The title of the article gives the false impression that multithreading is slowing programs in the general case. In fact poorly written programs are slow and that is true for both multithreaded and singlethreaded programs.
If your program runs slow but you don't need it to run fast, don't bother.
If your program runs slow and you need it to run fast, go see what optimizations can be done.
I've had trouble with futex congestion. Worst case was under Wine. Wine has DLL files which emulate various Microsoft libc-level functions. They have their own memory allocator. It has three nested locks, some of them have spinlocks, and at least one is locked while a "realloc" call is in progress and a buffer is being recopied.
Now try a multi-thread program compute bound program with more threads than CPUs that does Rust vector "push" operations. Push causes an array to grow, locks get set, other threads hit locks, threads go into spinlock mode, threads inside spinlocks context switch, lose control, and performance drops by two orders of magnitude. Most CPU time is going into spinlocks.
I'm not convinced that user-space spinlocks are a good idea. If you're never compute-bound, they can work, but if you run out of CPU time and a context switch occurs inside a spinlock, it's all downhill from there.
Windows itself doesn't do this; it has a different locking strategy.
Discussed at the time:
Make your program slower with threads - https://news.ycombinator.com/item?id=8711162 - Dec 2014 (47 comments)
This is the exact same problem I encountered back when I was taking the Parallel Computing course, except I was an absolute novice and had no idea about debugging or profiling. I remember it took me several days speculating and searching for an answer to this issue on Google, and I finally found an explanation on Stack Overflow, which also suggested using rand_r. It was one of the first instances where I was introduced to solving and debugging a difficult computer programming problem, and it still sticks with me to this day.
Good article, also has references to the glib's source. I've never dived deep into the random() system function before. This is from the man pages:
"The random() function should not be used in multithreaded programs where reproducible behavior is required. Use random_r(3) for that purpose."
Perhaps the notes should be updated to state that the performance of multi-threaded programs is also affected due to the shared global resource?
This needs 2014 in the title.
Same happened to me. I used random then deployed to product. I could see the CPU on grafana going nuts. That was one rollback I never forgot.
If you used zig you wouldn't have this problem, just grab your entropy from std.crypto.random and you have yourself a thread-local RNG, properly seeded, with fork safety.
A sort isn’t necessary.
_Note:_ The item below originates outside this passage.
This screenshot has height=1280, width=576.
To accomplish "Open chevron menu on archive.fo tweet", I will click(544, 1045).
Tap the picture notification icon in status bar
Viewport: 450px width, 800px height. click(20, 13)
Duplicates can be counted in linear time by using additional memory (e.g. with a hashmap)
However, the point of the article still stands.
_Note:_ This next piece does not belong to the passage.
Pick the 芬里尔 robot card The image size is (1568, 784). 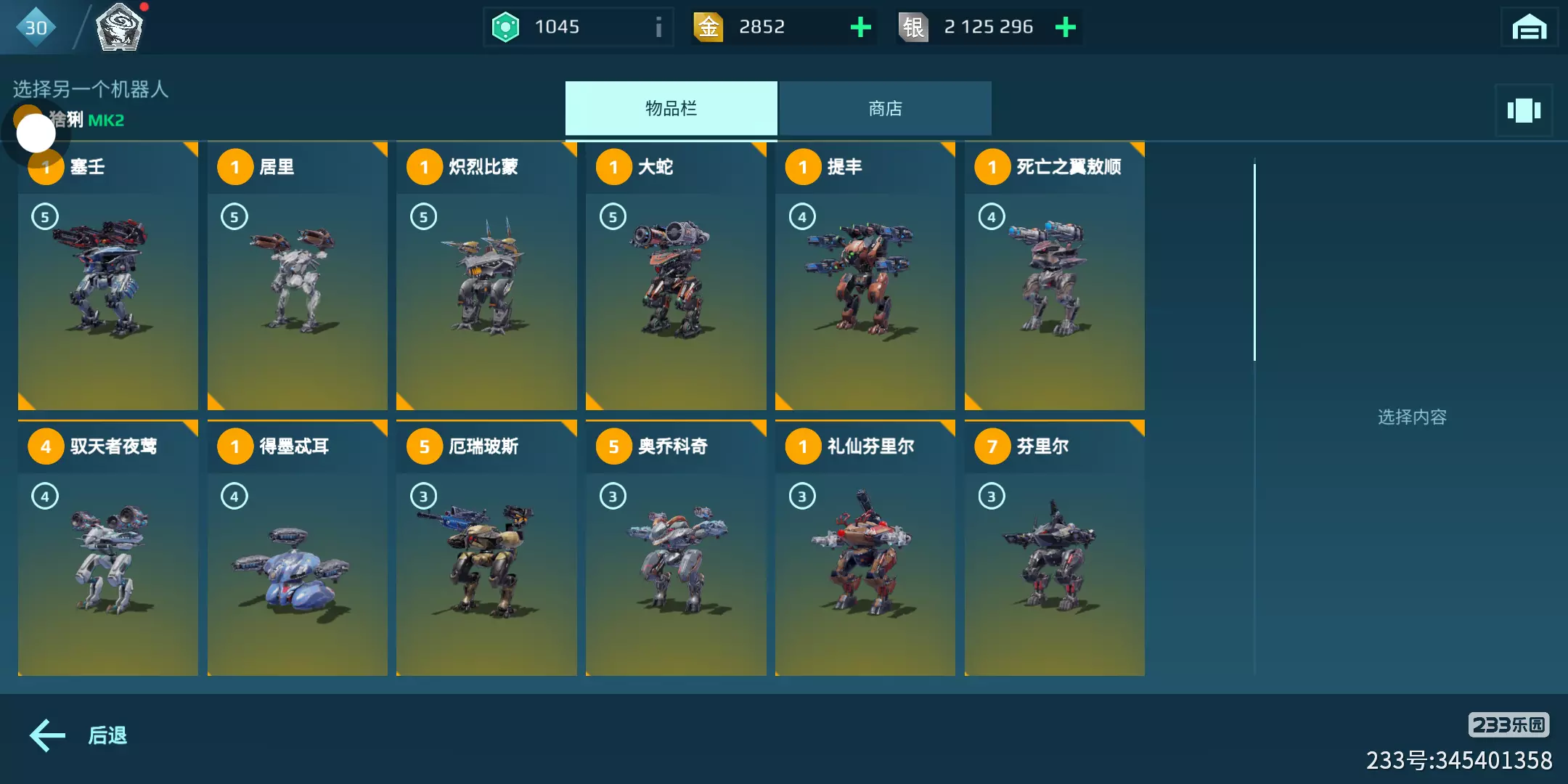click(x=1055, y=548)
"There's no semantic reason my program isn't embarrassingly parallel but oh WTF are my libraries/frameworks doing? is it all a lie?" is apparently the pretty universal first experience trying to speed things up with threads. Hopefully we're working towards a future where single threaded legacies don't routinely stab the unwary in the back.
I remember in the early 2000s doubling the performance of a CPU-bound C++ program by using two threads, and my boss being shocked that I was able to do it. He had written it off as a naive idea. I was too young and inexperienced to understand why he was surprised; to me it just seemed like he didn't understand what I was doing. In retrospect, now I feel like maybe he had the right default expectation, and I got lucky that it worked out so easily.
Immediately as I started reading this, my mind said, "random() has global shared state so of course more threads will make it slower". I say this here not to attempt to demonstrate my oh so special advanced knowledge, but just to marvel how bad our abstractions are sometimes. Maybe "bad" is the wrong word. Leaky, inadequate, inscrutable.
"Give me a random number" feels like it shouldn't require all this overhead and hidden complexity under the hood. But unless you've read a lot about implementation details, or have been bitten by that exact problem before, how would you know? You wouldn't, of course.